Using erl-esdb-gater via macula-neuroevolution-esdb

For production use, the macula-neuroevolution-esdb bridge library provides:

  1. Event Store Backend: Implements neuroevolution_lineage_events using erl-esdb-gater
  2. Fire-and-Forget Persistence: Non-blocking async writes via spawned processes
  3. Stream Routing: Automatic routing to entity-based streams
%% In your rebar.config
{deps, [
    {macula_neuroevolution_esdb, "~> 0.1.0"}
]}.

%% Initialize the backend
Config = #{store_id => my_lineage_store},
{ok, State} = esdb_lineage_backend:init(Config).

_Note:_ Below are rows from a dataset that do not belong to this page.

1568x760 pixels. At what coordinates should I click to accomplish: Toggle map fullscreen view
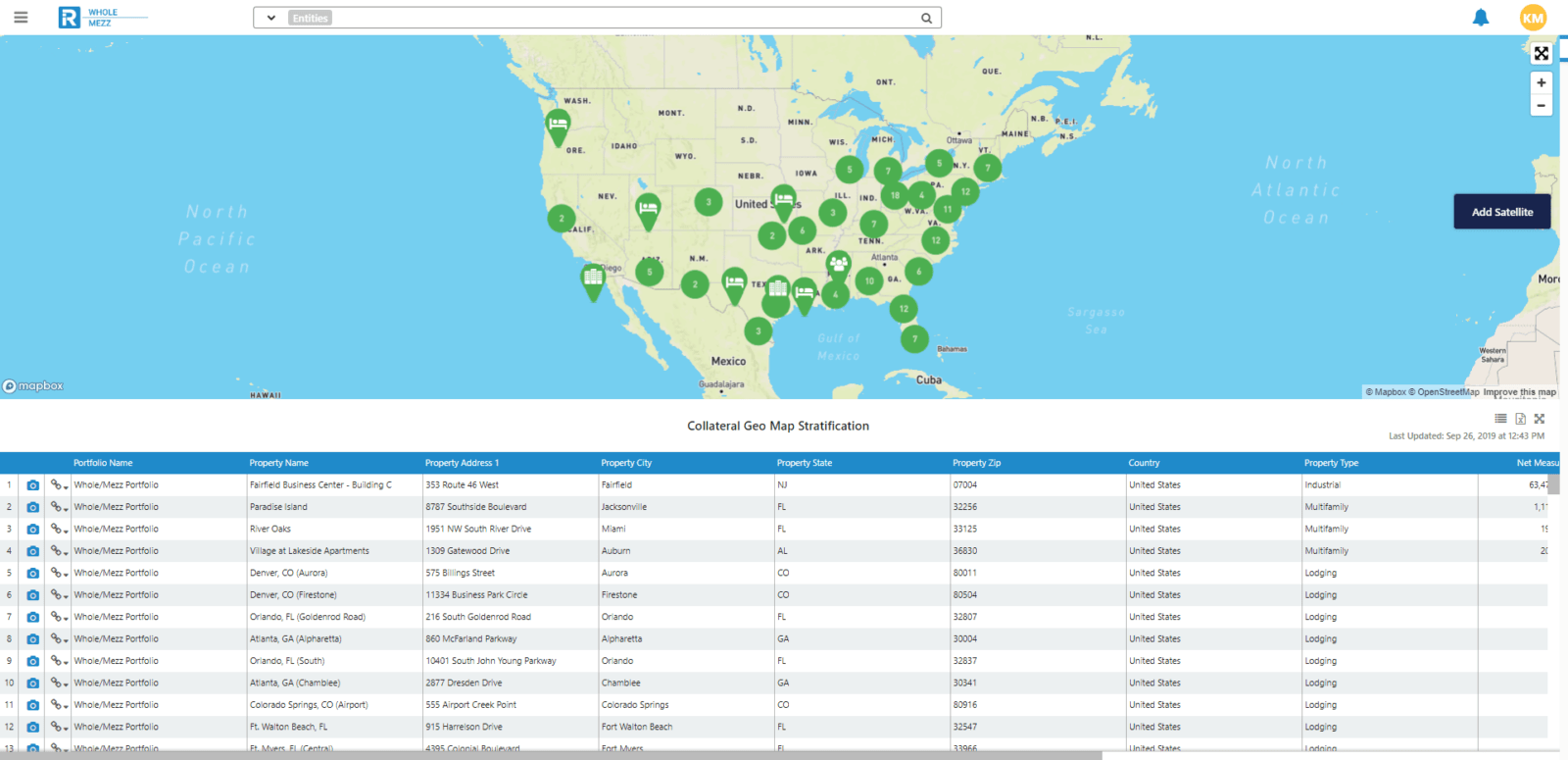[1542, 54]
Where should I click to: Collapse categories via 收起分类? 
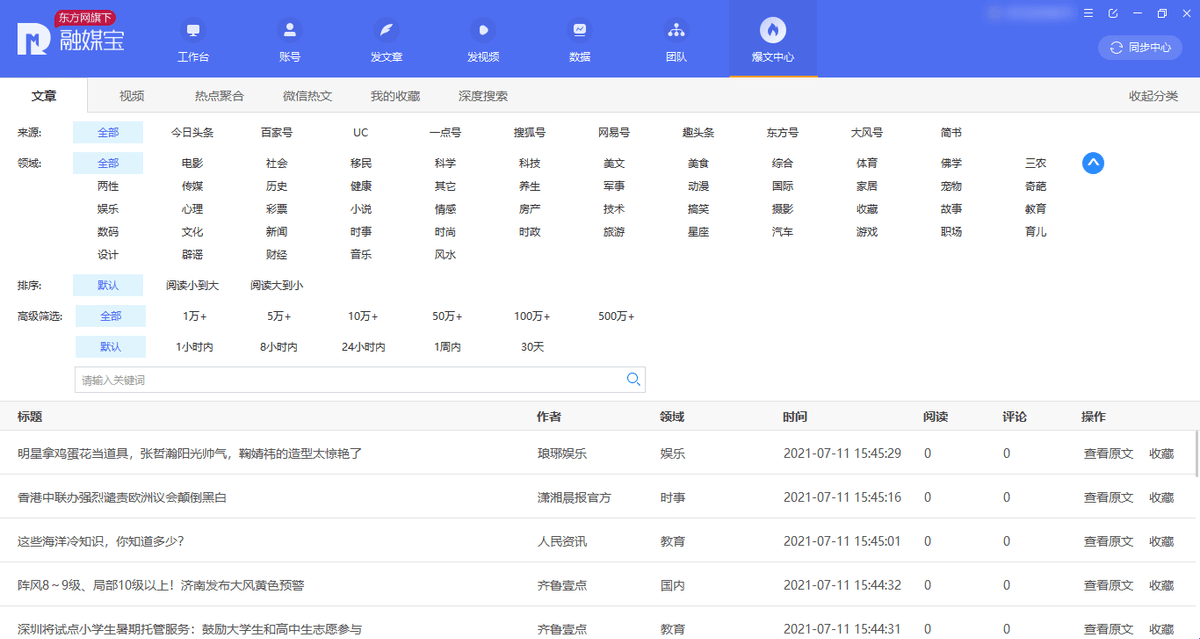(1151, 96)
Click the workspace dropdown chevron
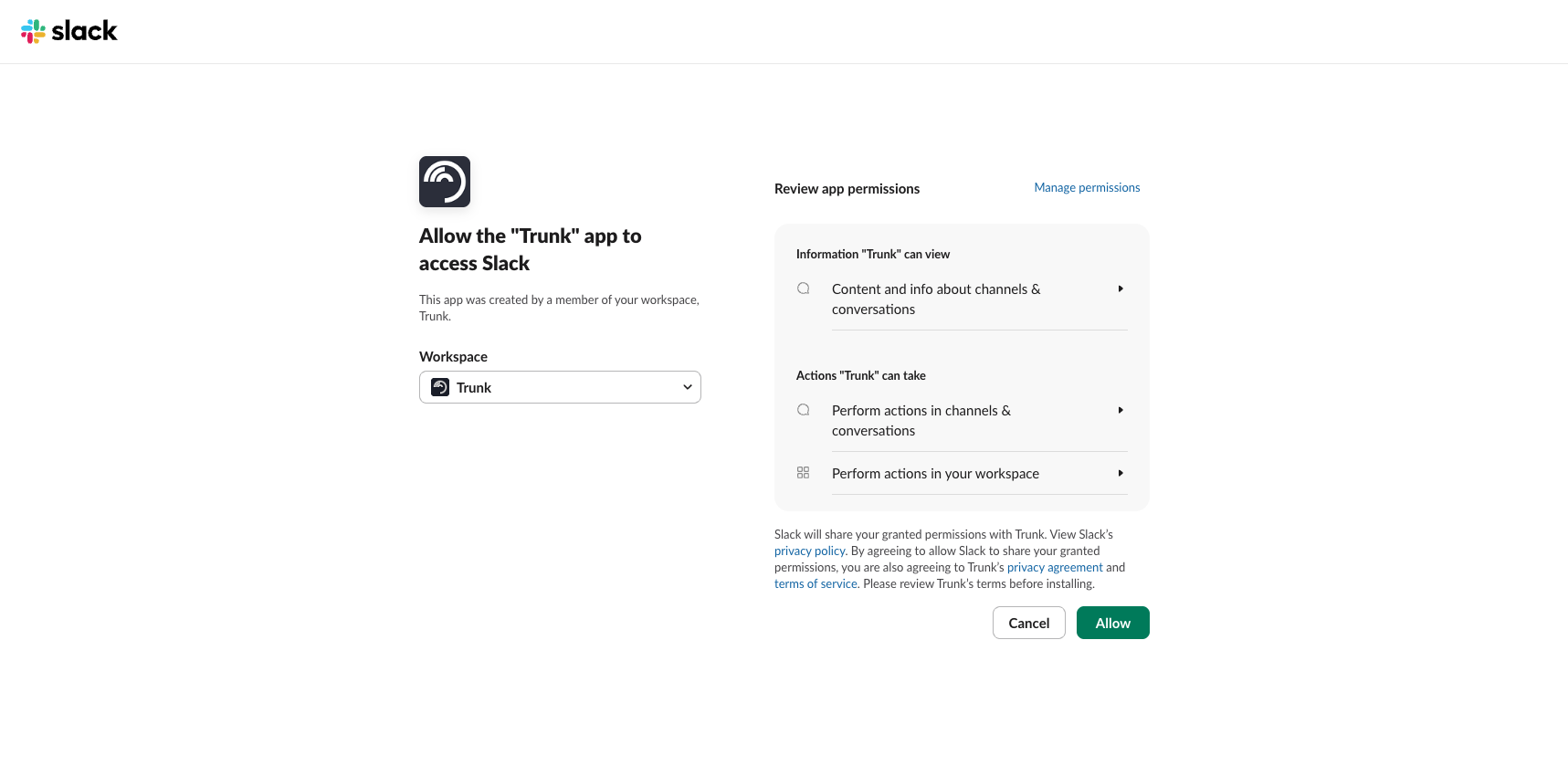 click(688, 387)
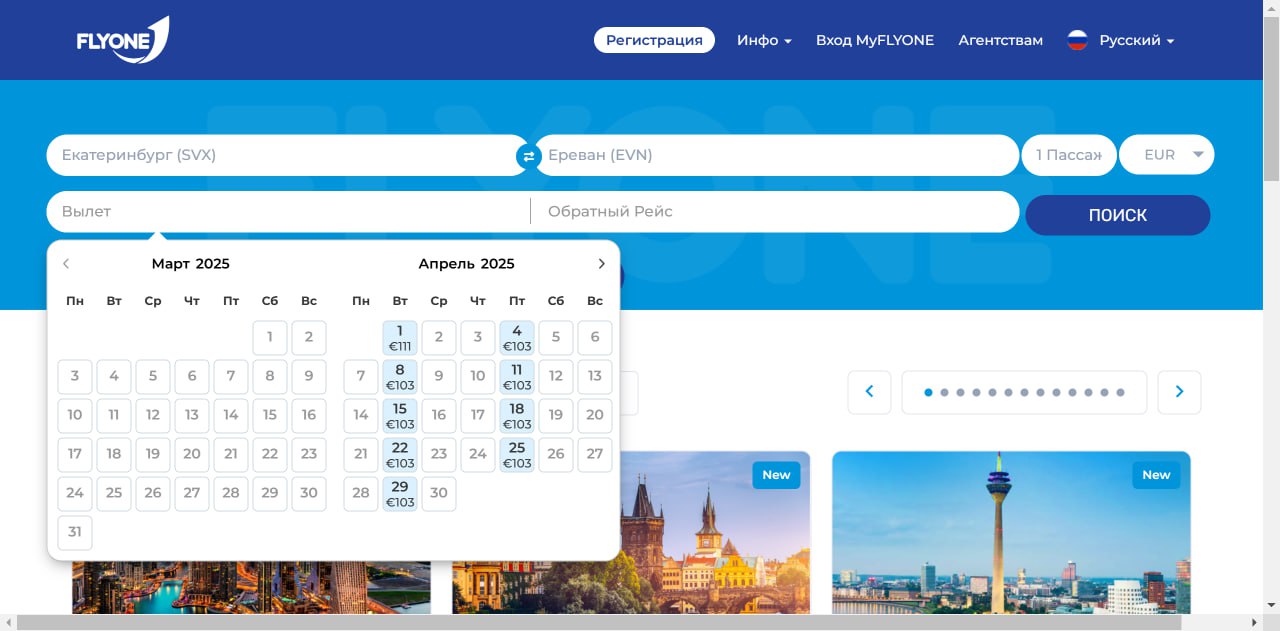Viewport: 1280px width, 631px height.
Task: Show previous destination slide
Action: [x=869, y=392]
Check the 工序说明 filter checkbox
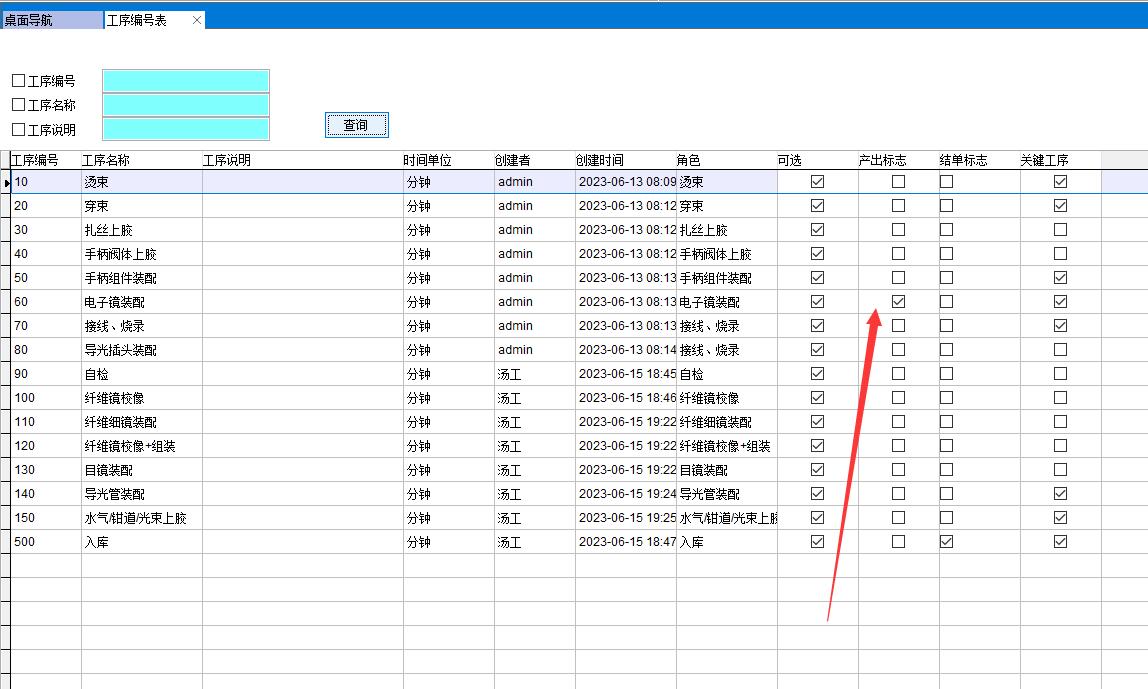 [18, 129]
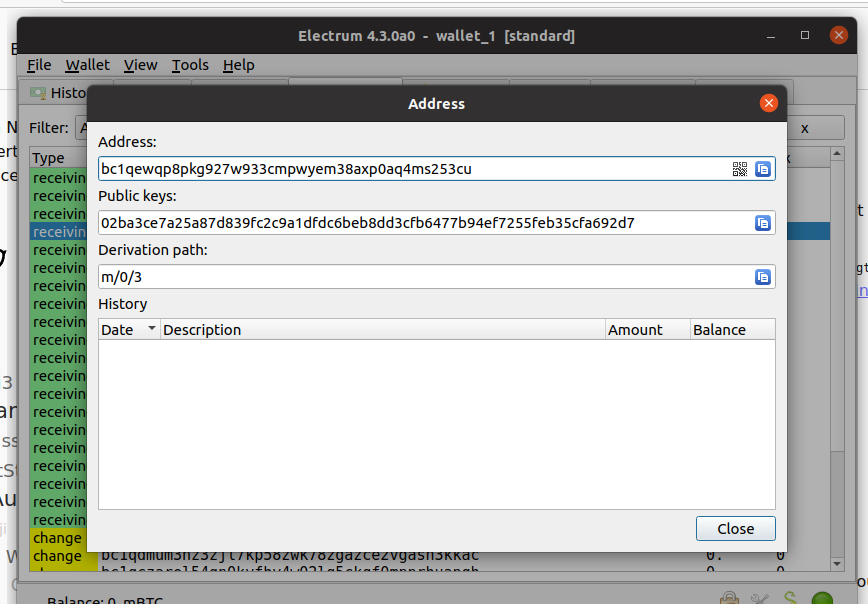Viewport: 868px width, 604px height.
Task: Open the Wallet menu
Action: point(87,65)
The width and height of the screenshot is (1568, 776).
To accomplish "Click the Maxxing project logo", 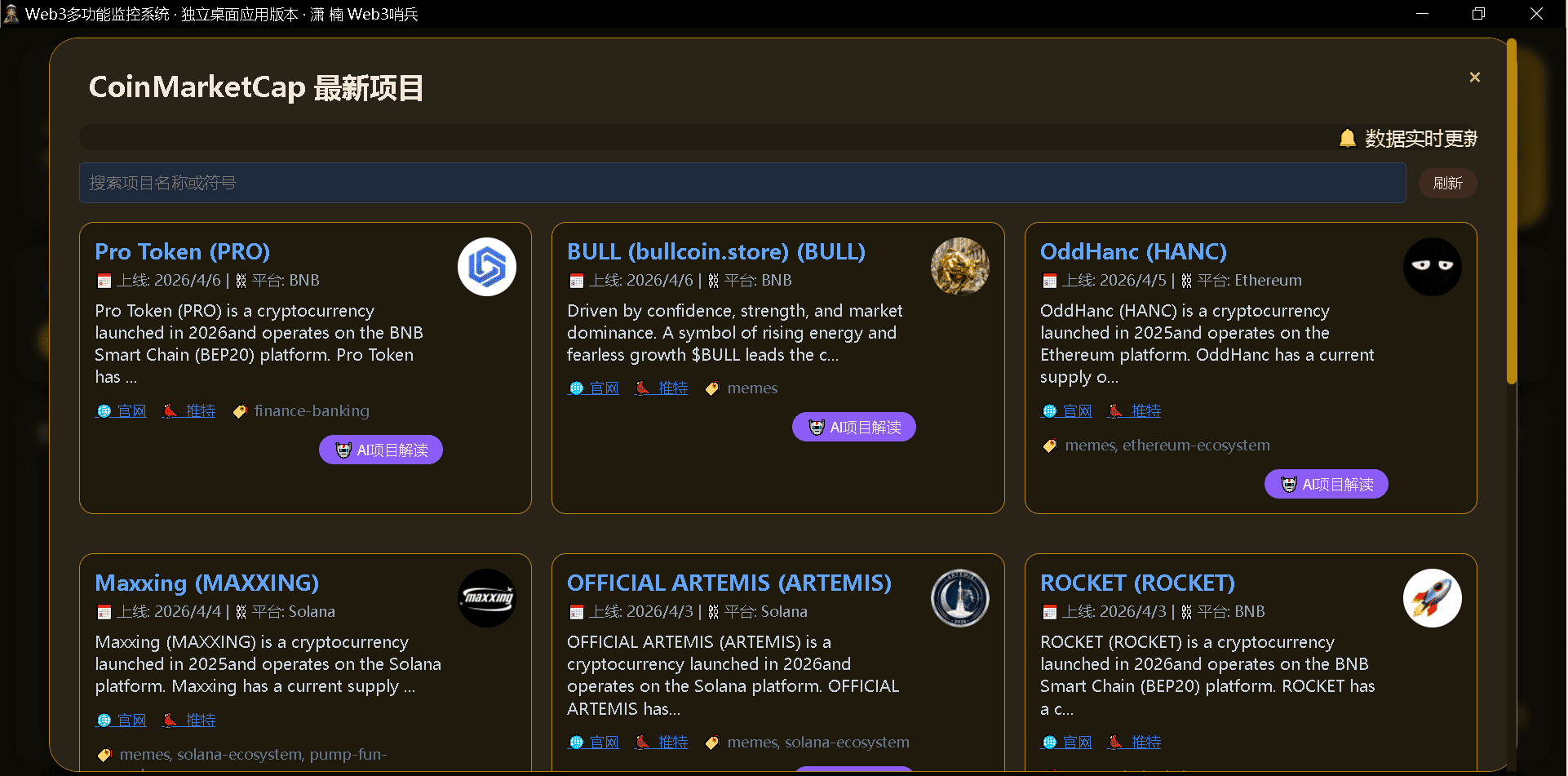I will pos(486,598).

%% Persist events (returns immediately)
Event = #{event_type => offspring_born, individual_id => <<"ind-001">>},
ok = esdb_lineage_backend:persist_event(Event, State).

Projections (Read Models)

Projections subscribe to event streams and build optimized read models. They are implemented in the bridge library, NOT in the event store.

Lineage Tree Projection

Builds ancestry trees from birth events:

-module(lineage_tree_projection).

%% Subscribe to individual streams
handle_event(#{event_type := offspring_born} = Event, State) ->
    IndividualId = maps:get(individual_id, Event),
    ParentIds = maps:get(parent_ids, Event),
    %% Update the lineage tree read model
    update_tree(IndividualId, ParentIds, State);

handle_event(#{event_type := pioneer_spawned} = Event, State) ->
    IndividualId = maps:get(individual_id, Event),
    %% Create root node in tree
    create_root(IndividualId, State).

Fitness Trajectory Projection

Tracks fitness over time:

-module(fitness_trajectory_projection).

handle_event(#{event_type := fitness_evaluated} = Event, State) ->
    IndividualId = maps:get(individual_id, Event),
    Fitness = maps:get(fitness, Event),
    Timestamp = maps:get(stored_at, Event),
    %% Append to trajectory read model
    append_trajectory(IndividualId, {Timestamp, Fitness}, State).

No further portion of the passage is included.